Arayes often use thick flatbread, such as pitta bread. And just like any other Lebanese food, the meat in Arayes does not use a lot of spices. Particularly chilies. So it’s rather bland compared to Keema Paratha.
The recipe I’m sharing with you here is based on the one that I’ve learned from my sister-in-law. It’s a Pakistani way of making paratha.
Before I tried her paratha, I had eaten Keema Parathas from many restaurants. And I find the bread is so thick that I can hardly taste the meat.
On the contrary, my sister-in-law makes her paratha in such a way that the bread bit is not so thick that you can taste the minced meat.

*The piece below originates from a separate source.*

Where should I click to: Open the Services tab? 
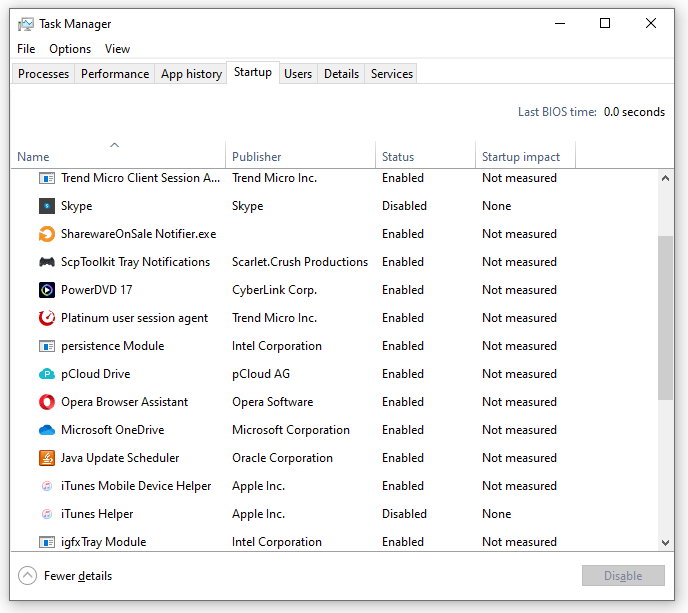392,74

And it is nothing like most keema paratha you might ever taste because this one uses raw minced meat as stuffing before the flatbread is cooked and fried. Other recipes mostly use cooked minced meat for the fillings.
How to enjoy your Paratha
You can eat Keema Paratha with plain yogurt and some fresh salad.
Because it is quite rich in flavor, you don’t really need anything else.

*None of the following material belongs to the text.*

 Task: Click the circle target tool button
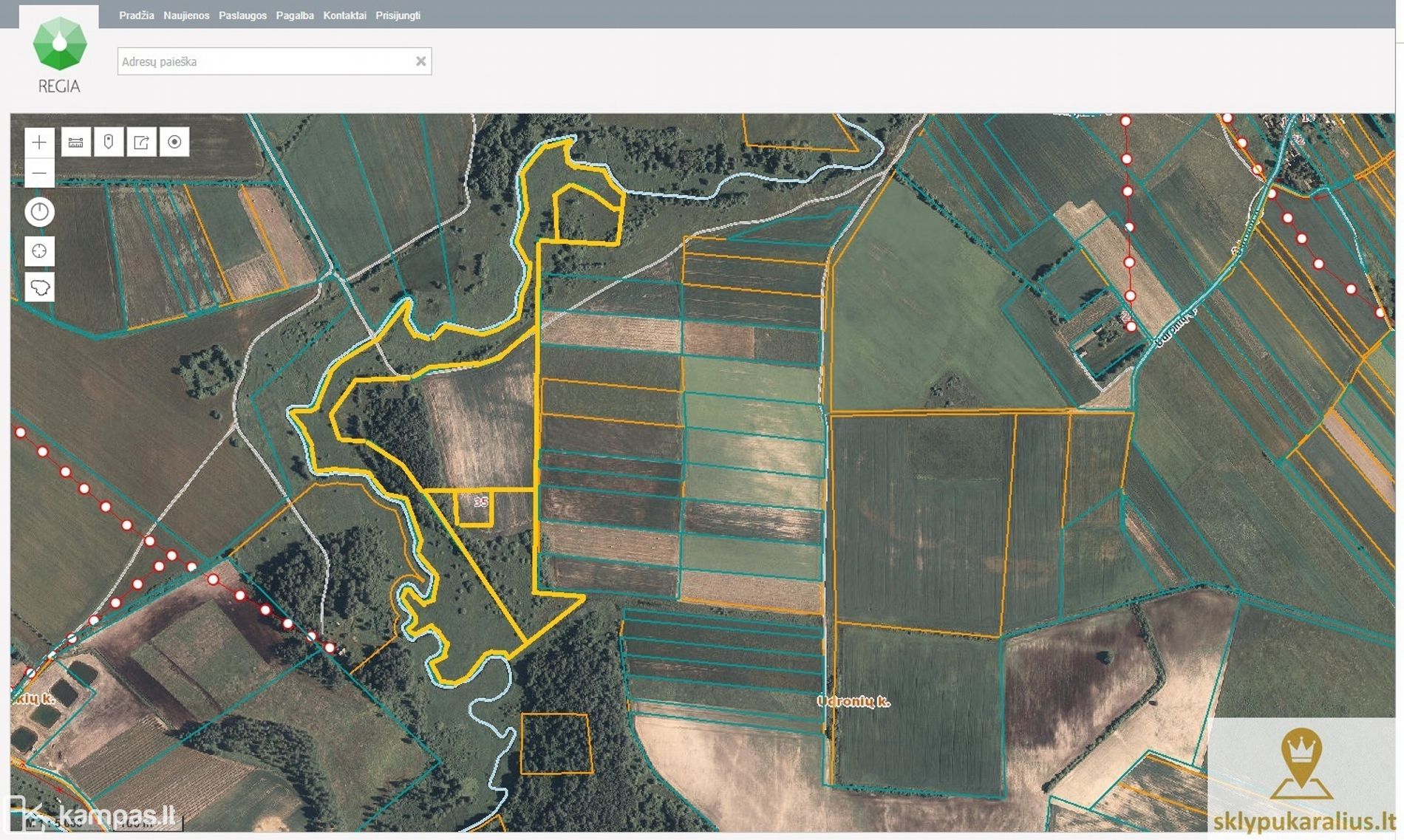click(x=174, y=143)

Traditionally, this fried flatbread stuffed with spice minced meat is often enjoyed for breakfast on the weekend.
However, I often make it for either lunches or dinners. Simply because we find the dish is a bit too heavy for breakfast. And for the same reasons, I don’t really make it very often.
Because of how it is cooked, I don’t think Keema Paratha is an ideal choice for a healthy diet. It’s okay to have it once in a while, but not too often as it can be fatty. And I don’t think eating paratha daily is ideal either.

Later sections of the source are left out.